Illustration: Aïda Amer/Axios
Nextdoor, the neighborhood social network, has seen explosive growth over the past two years as homebound users became more fixated on what was happening on a hyper-local level.
Why it matters: Such rapid growth comes with challenges. What was once a niche social network is now so popular that it's grappling with some of the same thorny problems plaguing Facebook and Twitter, such as content moderation.
By the numbers: Nextdoor says one in three U.S. households are on the platform, up from one in five a year ago.
- Last year, the number of daily active users increased 50% year-over-year, the company said.
- Worldwide app downloads peaked in mid-2019, with more than 3.4 million downloads, per Apptopia. The U.S. makes up nearly 80% of its mobile app market.
- Nextdoor also operates in Canada and 10 European countries, including the U.K., Sweden, Spain, Germany and France.
The big picture: Engagement on the site grew at a fast clip during the pandemic as the social network became a hub for local information about COVID-19, school closures and vaccinations.
- Because users must join using their real names and verify their actual addresses, Nextdoor has generally managed to avoid harmful content like rampant misinformation and hate speech.
- The conversations tended to center around carpenter recommendations, lost dogs and music lesson offerings — more a digital local bulletin board than a heated global debate.
Then the pandemic hit, followed by George Floyd's murder. Nextdoor's neighborhood networks became microcosms of national tensions. Political divisions, racial profiling and criticism of its content moderation practices seeped in.
- For example, last summer the social network came under fire when some moderators removed Black Lives Matter posts and allowed racist comments to remain on the site.
- Nextdoor also pulled its controversial "Forward to Police" feature that lets users send posts directly to local police, causing concerns that the tools aided racial profiling.
- The site pledged to recruit more Black content moderators and provide bias training to all moderators. There are now 120,000 community reviewers, who volunteer to monitor their neighborhood's discussions.
- It also immediately removes certain phrases — such as "white lives matter" —that users have flagged as offensive.
Nextdoor CEO Sarah Friar says the social network is fundamentally different from Facebook and others because it laid out clear conversation guidelines and has had content moderators from the beginning. Friar said she's also making "tough choices" when it comes to increasing engagement on the platform.
- "We don't have to go build an army of people who have no context for the conversation. Our army already exists, and it scales as the platform scales," she told Axios.
- "We've made a long-term decision that we'd rather not have the spikes on engagement from toxic-type content, so we're going to moderate that, because we think in the long run it creates a much healthier platform that you don't have to go back and fix as we scale."

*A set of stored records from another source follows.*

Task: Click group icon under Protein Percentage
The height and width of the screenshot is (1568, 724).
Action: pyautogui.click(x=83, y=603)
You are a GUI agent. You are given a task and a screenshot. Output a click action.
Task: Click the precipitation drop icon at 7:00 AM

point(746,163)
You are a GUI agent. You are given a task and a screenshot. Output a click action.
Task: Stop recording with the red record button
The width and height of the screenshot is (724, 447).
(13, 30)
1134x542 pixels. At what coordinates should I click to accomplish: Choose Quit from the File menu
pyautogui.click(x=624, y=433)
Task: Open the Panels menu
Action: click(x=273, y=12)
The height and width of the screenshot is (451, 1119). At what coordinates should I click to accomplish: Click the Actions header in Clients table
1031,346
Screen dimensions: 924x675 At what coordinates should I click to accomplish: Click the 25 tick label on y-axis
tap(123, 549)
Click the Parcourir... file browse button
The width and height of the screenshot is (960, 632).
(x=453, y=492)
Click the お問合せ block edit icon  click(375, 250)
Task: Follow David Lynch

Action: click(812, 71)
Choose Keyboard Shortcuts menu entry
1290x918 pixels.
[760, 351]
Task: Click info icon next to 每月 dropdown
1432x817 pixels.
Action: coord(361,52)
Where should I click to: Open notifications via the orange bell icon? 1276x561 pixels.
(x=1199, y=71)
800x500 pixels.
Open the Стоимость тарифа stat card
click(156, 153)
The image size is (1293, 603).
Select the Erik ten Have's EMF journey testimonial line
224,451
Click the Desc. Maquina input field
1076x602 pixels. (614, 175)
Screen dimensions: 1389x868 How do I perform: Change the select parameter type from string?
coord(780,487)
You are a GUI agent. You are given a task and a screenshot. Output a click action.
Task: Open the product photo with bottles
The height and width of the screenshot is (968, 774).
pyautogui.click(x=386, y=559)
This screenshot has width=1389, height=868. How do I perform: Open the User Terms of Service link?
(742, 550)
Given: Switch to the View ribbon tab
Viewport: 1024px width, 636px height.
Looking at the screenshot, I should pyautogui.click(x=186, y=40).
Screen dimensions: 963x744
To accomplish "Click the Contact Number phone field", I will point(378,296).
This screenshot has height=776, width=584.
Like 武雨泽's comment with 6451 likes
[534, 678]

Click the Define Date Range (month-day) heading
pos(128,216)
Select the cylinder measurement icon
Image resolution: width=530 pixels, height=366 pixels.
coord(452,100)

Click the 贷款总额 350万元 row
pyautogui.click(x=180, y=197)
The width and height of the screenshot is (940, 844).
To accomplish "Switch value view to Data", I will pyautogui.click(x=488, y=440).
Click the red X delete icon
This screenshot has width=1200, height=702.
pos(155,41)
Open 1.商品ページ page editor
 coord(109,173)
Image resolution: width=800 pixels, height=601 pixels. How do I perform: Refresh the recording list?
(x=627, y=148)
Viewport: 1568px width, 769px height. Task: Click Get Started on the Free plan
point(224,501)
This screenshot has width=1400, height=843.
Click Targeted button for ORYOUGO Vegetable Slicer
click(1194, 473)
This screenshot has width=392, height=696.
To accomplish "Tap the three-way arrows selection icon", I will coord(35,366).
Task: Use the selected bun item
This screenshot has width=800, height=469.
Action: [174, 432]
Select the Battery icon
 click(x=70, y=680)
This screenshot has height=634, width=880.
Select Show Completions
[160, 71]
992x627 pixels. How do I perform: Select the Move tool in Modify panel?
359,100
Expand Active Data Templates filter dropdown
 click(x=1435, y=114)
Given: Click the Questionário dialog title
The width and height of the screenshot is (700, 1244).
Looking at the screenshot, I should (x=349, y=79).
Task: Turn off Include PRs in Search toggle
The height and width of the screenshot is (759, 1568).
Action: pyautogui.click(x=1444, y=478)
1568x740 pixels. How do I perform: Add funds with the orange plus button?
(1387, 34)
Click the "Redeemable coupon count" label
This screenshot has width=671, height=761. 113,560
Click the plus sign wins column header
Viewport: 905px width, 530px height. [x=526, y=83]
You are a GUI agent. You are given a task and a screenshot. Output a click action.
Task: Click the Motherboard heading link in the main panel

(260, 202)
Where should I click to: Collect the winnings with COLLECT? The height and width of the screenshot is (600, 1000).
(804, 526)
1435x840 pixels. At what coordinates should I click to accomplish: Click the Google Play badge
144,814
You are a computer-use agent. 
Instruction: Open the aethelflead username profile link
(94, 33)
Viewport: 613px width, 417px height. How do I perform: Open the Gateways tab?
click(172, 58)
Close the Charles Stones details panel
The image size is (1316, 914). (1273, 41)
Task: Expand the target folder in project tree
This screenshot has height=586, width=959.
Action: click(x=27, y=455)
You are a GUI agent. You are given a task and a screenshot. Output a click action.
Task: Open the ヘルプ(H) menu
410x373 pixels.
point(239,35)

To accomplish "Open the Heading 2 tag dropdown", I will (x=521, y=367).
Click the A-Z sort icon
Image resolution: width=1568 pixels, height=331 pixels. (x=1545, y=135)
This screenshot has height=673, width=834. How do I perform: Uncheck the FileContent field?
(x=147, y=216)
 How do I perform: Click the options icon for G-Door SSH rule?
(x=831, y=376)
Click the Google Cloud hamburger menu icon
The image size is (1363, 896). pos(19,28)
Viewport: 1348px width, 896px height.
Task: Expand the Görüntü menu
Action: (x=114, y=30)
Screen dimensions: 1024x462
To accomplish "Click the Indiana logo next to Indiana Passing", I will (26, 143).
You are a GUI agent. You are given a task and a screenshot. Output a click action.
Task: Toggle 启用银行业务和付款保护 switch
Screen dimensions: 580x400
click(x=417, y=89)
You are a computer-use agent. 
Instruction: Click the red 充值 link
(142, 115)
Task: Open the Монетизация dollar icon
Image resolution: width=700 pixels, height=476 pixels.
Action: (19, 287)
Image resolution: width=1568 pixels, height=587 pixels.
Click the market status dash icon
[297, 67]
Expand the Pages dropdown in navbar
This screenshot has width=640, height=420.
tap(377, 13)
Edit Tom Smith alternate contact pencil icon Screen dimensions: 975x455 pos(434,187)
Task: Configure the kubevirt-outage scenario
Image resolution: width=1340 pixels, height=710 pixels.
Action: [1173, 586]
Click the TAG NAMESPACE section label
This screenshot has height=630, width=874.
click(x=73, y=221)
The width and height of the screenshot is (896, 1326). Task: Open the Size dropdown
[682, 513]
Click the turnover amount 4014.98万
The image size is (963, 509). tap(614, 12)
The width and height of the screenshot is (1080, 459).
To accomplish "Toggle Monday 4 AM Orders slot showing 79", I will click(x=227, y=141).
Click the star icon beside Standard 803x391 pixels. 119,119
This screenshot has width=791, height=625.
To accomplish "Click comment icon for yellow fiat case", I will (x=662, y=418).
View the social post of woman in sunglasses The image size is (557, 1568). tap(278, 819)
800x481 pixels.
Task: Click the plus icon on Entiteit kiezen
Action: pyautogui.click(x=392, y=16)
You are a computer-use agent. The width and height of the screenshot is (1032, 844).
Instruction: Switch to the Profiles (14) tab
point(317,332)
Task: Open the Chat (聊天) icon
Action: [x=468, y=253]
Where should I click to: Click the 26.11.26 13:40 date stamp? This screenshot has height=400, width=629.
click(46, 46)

The diverse nature of neighborhoods means that encountering different views is unavoidable, Friar said.
- To promote civility, Nextdoor uses machine learning to detect potentially offensive or guideline-violating comments. It sends users a prompt — like a "kindness reminder" or an "anti-bias notification" — to encourage them to reconsider the post.
Particularly in local news deserts, Nextdoor fills a void. In many cities, local officials and agencies deliver information and messages directly to Nextdoor users.
- Neighbors post in real-time if a loud noise is heard down the street, or if a car was broken into a few blocks away. Fire departments, for example, can post updates on incidents, and mayors can send messages directly to the site.
What they're saying: Community members are good at flagging local events or figuring out what's happening on your block in real time, it doesn't replace verified news, said Elia Powers, associate professor of journalism and new media at Towson University.
- "When it comes to trying to police misinformation and accuracy of content, you still need someone — preferably a paid community member at a local news outlet — who has a background in fact-checking," he said.
- "A lot of what they're doing seems very much like Facebook circa 2013, using unpaid community moderators," said Powers. "It's a red flag."
Friar says Nextdoor has no intention of taking the place of local journalism, but noted the platform can bring together civically minded people.
- Nextdoor has also become a big driver of traffic to both national and news outlets. Patch.com is the top site receiving traffic from the site. CBSLocal and a slew of major city media outlets are among the top 50 sites receiving referral traffic from Nextdoor, per Similarweb.
What's next: The company is trying to find ways to sustain the increased engagement — and revenue — as people emerge from the pandemic and leave their neighborhood bubbles.
- For example, it is expanding the number of neighborhoods a user can belong to and encouraging participation from local businesses, schools, nonprofits and government agencies. It also revamped its classifieds to drive more engagement and trigger more ads.
"Nextdoor is the place you can plug into the neighborhoods that matter to you," said Friar. "We own the local graph, we own the utility it brings and, with that, driving toward community building."